SOURCE DOCUMENT —

=-=-=

This study included all consecutive patients tested at least twice for the presence of C. difficile with at least one of these tests being a surveillance test. Rectal or perianal swabs were not included. Results were categorized as (a) Negative-to-Positive (C. difficile negative on initial test(s) and positive in subsequent C. difficile test(s)), (b) Negative Control (all colonization tests and any clinical tests remained negative), or (c) Positive Control (patients who always tested C. difficile positive). Patients who tested initially C. difficile positive and subsequently tested negative were excluded. Also excluded were patients who fluctuated more than once from C. difficile negative to positive or vice versa.

2.2. Microbiology

Both C. difficile colonization tests and clinical tests (ordered by clinical teams based on symptoms) were performed using the Xpert C. difficile Assay (Cepheid, Sunnyvale, CA, USA). This test targets a conserved region of the cytotoxin B (tcdB) gene which is required for virulence. The test was independently validated internally for off-label use with formed stools. Formed stools were tested by inserting the swab into or rolling the swab on the surface of the stool specimen until the swab was visibly coated. The swab was then eluted into Xpert C. difficile test buffer (provided) and tested in accordance with the product insert. During the validation, the limit of detection (LoD) for alternative sources was assessed using swabs coated with a stool matrix that tested negative for C. difficile and subsequently submerged in 10-fold dilutions of a C. difficile (ATCC: BAA-1875) suspension in normal saline. The LoD was found to be approximately 5 × 10³ cfu/swab, or 5 × 10⁴ CFU/mL. This is 1 log₁₀ greater than the LoD stated by the manufacturer.

Since March 2017, all positive C. difficile Nucleic Acid Amplification Test (NAAT) clinical tests (not including colonization tests) underwent reflex testing for TcdA and TcdB toxin using the C. diff Quik Chek Complete lateral flow test (Alere, Waltham, MA, USA). This test provides a result for glutamate dehydrogenase (GDH) and a combined result for TcdA/TcdB.

=-=-=

RECORD EXTRACTS —

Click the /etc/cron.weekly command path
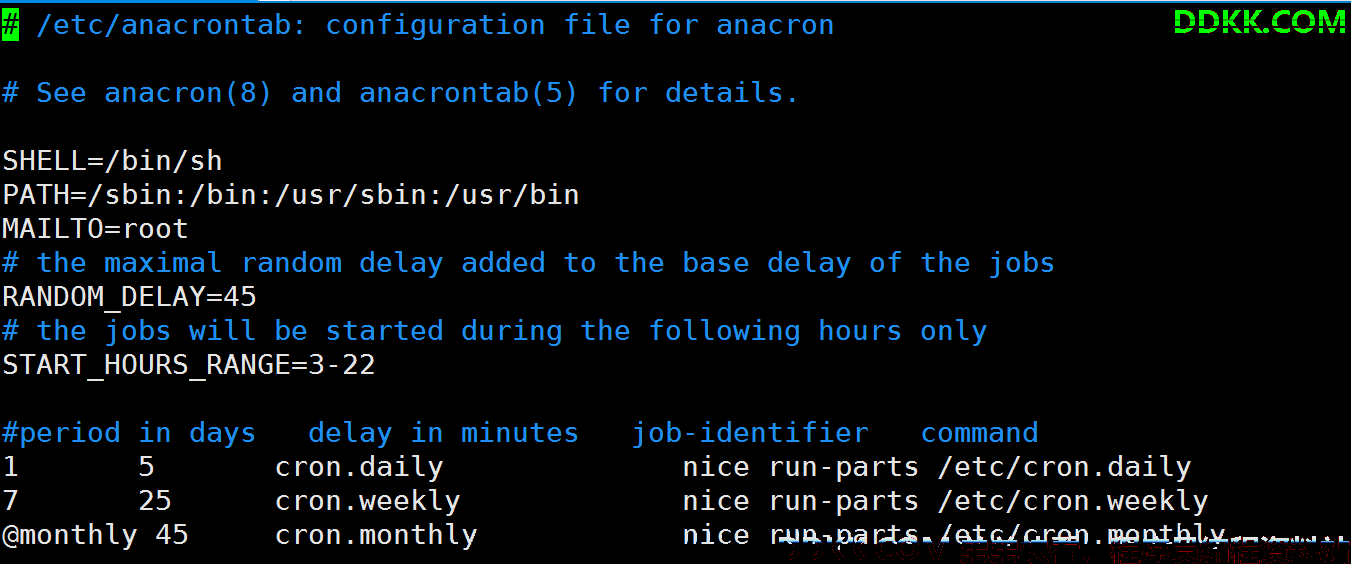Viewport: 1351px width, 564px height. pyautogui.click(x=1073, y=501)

=-=-=

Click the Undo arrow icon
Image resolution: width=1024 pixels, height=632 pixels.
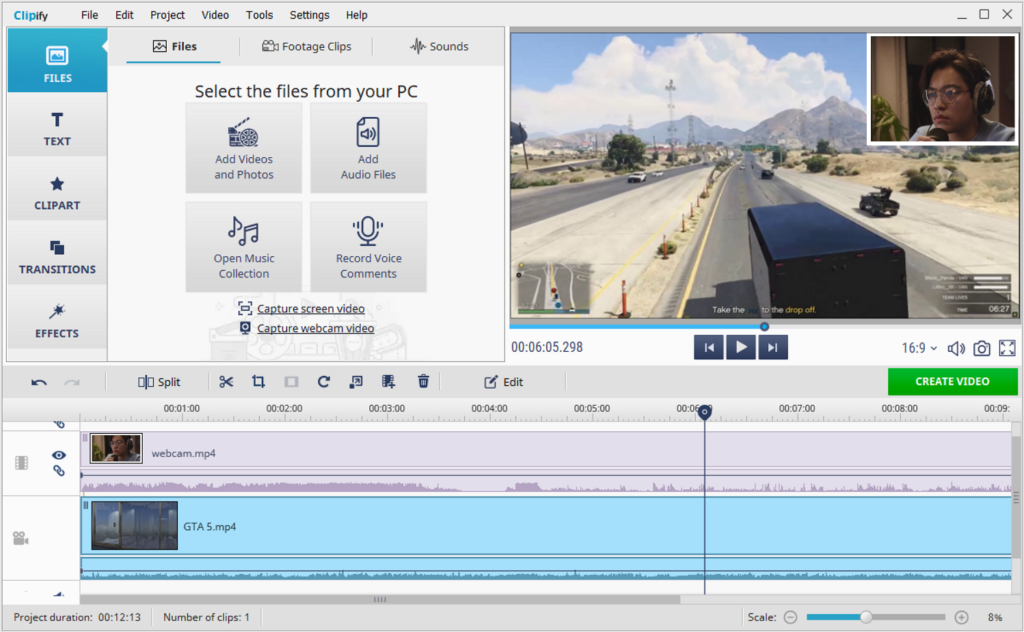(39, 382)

=-=-=

WORK TASK 1 —
List the categories into which test results were sorted in the C. difficile study excerpt.
WORK TASK 2 —
Write the next part of the C. difficile study excerpt, picking up after its final sentence.

TASK OUTPUT 1 —
Negative-to-Positive, Negative Control, Positive Control

TASK OUTPUT 2 —
2.3. Stool Sample Processing

Stool samples underwent DNA extraction using the QIAamp Fast DNA Stool Mini Kit (Qiagen, Germantown, MD, USA). Purified genomic DNA was submitted to the University of Wisconsin-Madison Biotechnology Center for sequencing. DNA concentration was verified fluorometrically using either the Qubit^® dsDNA HS Assay Kit or Quant-iT™ PicoGreen^® dsDNA Assay Kit (ThermoFisher Scientific, Waltham, MA, USA). Samples were prepared in a similar process to that described in Illumina’s 16s Metagenomic Sequencing Library Preparation Protocol, Part # 15044223 Rev. B (Illumina Inc., San Diego, CA, USA) with the following modifications: The 16S rRNA gene V3/V4 variable region was amplified with fusion primers (forward primer 341f: 5′-ACACTCTTTCCCTACACGACGCTCTTCCGATCT(N)_0/6CCTACGGGNGGCWGCAG-3′, reverse primer 805r: 5′-GTGACTGGAGTTCAGACGTGTGCTCTTCCGATCT(N)_0/6GACTACHVGGGTATCTAATCC-3′). The quality and quantity of the finished libraries were assessed using an Agilent 4200 TapeStation DNA 1000 kit (Agilent Technologies, Santa Clara, CA, USA) and Qubit^® dsDNA HS Assay Kit (ThermoFisher Scientific, Waltham, MA, USA), respectively. Libraries were pooled in an equimolar fashion and appropriately diluted prior to sequencing. Paired end, 300 bp sequencing was performed using the Illumina MiSeq Sequencer and a MiSeq 600 bp (v3) sequencing cartridge. Images were analyzed using the standard Illumina Pipeline, version 1.8.2. Data were rarefied to control for uneven sequencing depth between samples.

2.4. Statistical Methods

Data were summarized as median and interquartile range (IQR) or n (%). A chi-square or Fisher’s exact test was used to compare categorical variables. A t-test or Analysis of Variance (ANOVA) was performed to compare continuous variables between groups. To satisfy parametric assumptions, we performed log transformations for some analyses. A non-parametric Mann−Whitney−Wilcoxon test or Kruskal−Wallis test was employed where parametric assumptions were not satisfied.

A linear mixed effects model was fitted to investigate the changes in the Shannon α-diversity index over time between different groups of patients. A zero-inflated negative binomial/Poisson mixed effects model or generalized linear mixed effects models with negative binomial/Poisson distribution were used to examine the changes in taxon counts over time between different groups [18]. Line plots were used to show the fitted models without adjustment. Nested models were compared using a likelihood ratio test. Due to the short follow-up time (median and IQR 4 (0, 8) days) in the Positive Control group, we only employed the first 21 days for analyses involved in this group. We also determined the changes in alpha diversity and taxon counts of the last negative samples and first positive samples in Negative-to-Positive patients using a paired t test or Wilcoxon signed-rank test.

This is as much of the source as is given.